In part two of this exercise, I have used the RAW file of the same image; the coursework bullet points suggested the following changes be made to the file:
There are several good RAW converters available; each has its own way of working and displaying information and tools and you will need to experiment and familiarise yourself with your chose RAW converter. Also, in the procedures below, we are dealing with just the basic controls. You will see others, such as Recovery in Photoshop, which have more complex effects. Use these by all means, but with restraint until you are completely familiar with them.
- Set the black point and white point by fist adjusting Exposure.
- Assess and if necessary adjust the brightness of the mid-tones. There is a choice of methods, including Exposure, Brightness, and Tone Curve. Experiment with all.
- Access and if necessary adjust the contrast. Experiment with both Contrast and Tone Curve.
- If necessary, make corrections to localised areas.
First, a copy of the original 16-bit image with no alterations made to the data.
This image actually appears more washed out than the JPEG file, which confirms that the data is completely uncompressed and gives us more data to play around with.
As this RAW file opened in the RAW converter, I was able to recover the highlights in both the sky and wave tips, I also recovered the blacks back to zero. Doing this produced the following histogram, which is very similar to the graph for the JPEG image, but is a little smoother around the lighter end of the scale, reconfirming that more data is present in the file.

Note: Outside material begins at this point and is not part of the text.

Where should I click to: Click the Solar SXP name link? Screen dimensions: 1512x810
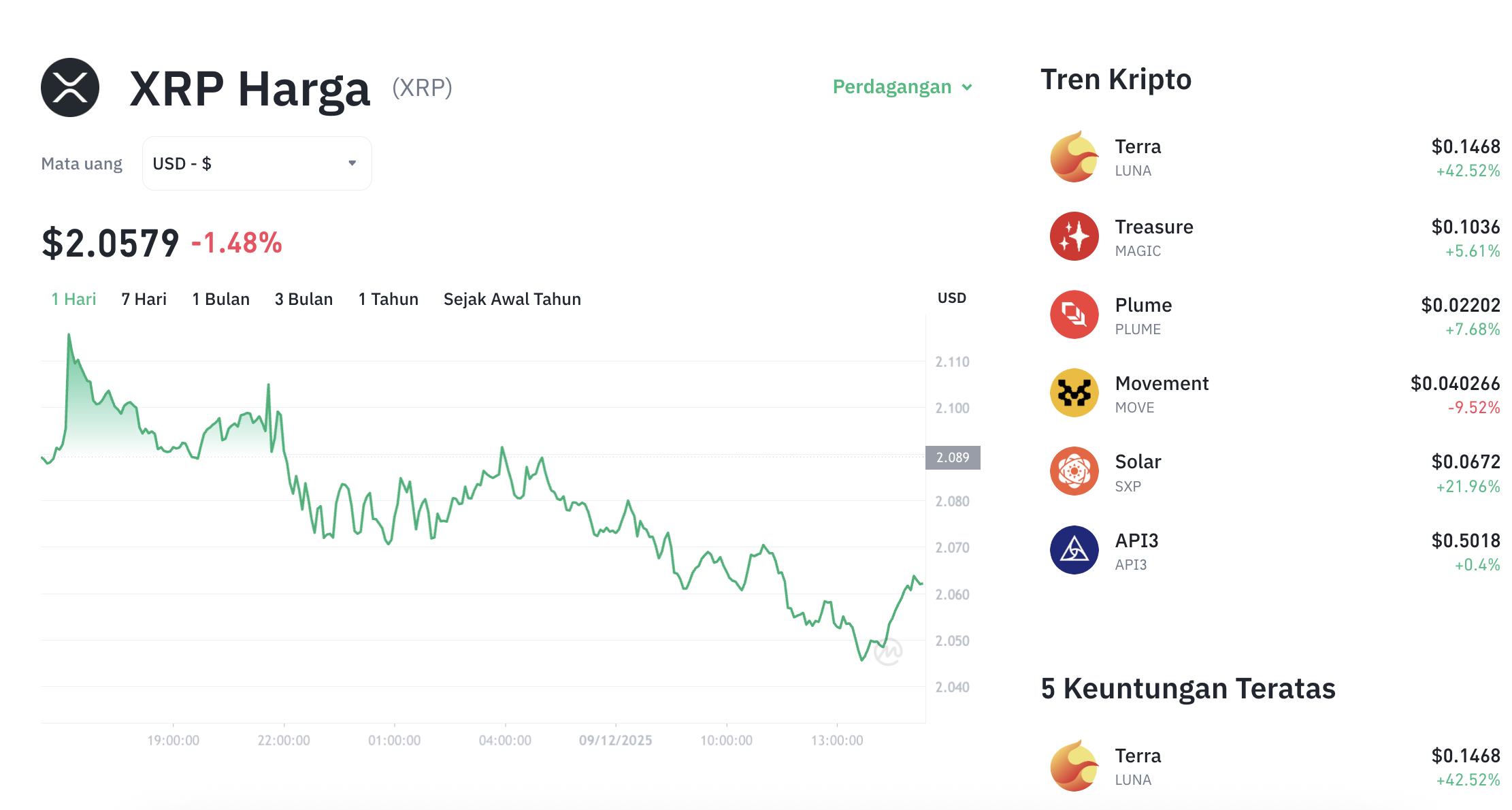click(x=1138, y=461)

So, having recovered the highlights and blacks, I then moved on to conduct the following post-processing keystrokes:
Levels: moving the slider a fraction on either side of the histogram; as with the JPEG image, this sharpened things just a little.
Curves: playing around with this feature, I created a very subtle s-curve as seen in the following image.
Doing this introduced definition in the structure of the pier as well as in the building on top.
Hue/Saturation: by increasing the saturation to +10, the colours in the structures as well as in the sky become more enriched, bringing the image in line with what I saw at the time of shooting the photo.
Making these changes has really made a difference to the Histogram as now the graph has moved away from being over exposed, showing a better dynamic range within the scene, and the overexposed areas contained underneath the pier.
And here we have the final image, which looks very similar to the JPEG file produced during very similar post-processing alterations.
Finally, as before, below is a copy of the image taken using a graduated filter, which has received no post-processing alterations and looks very similar to the image above after its post-processing tweaks.
This have been a valuable exercise as it has not only shown how subtle changes can be made to images using software such as Photoshop, but it has also shown than by getting things right in camera, there is little need for these post-processing alterations to be made.
It is interesting to see how the same alterations can have different effects on different kinds of file formats. It is possible to make some major changes to JPEG images, but as seen, there is a cost for doing this as image data becomes lost and artefacts can appear within the frame, making things look a little strange and sometimes out of sync.
I am still learning about Photoshop, but the keystrokes used during this exercise are ones I have used in the past, and ones I know I can rely on to bring an image back to life again without making any drastic changes to the image as seen at the time of shooting.
Right now, I could stop learning about image manipulation and just use the skills I have picked up for future processing, but I must admit that I am becoming more and more curious about the software and what it can actually do – I know I have seen others make major changes to their work, but I am looking forward to moving forward and seeing for myself what it is all about!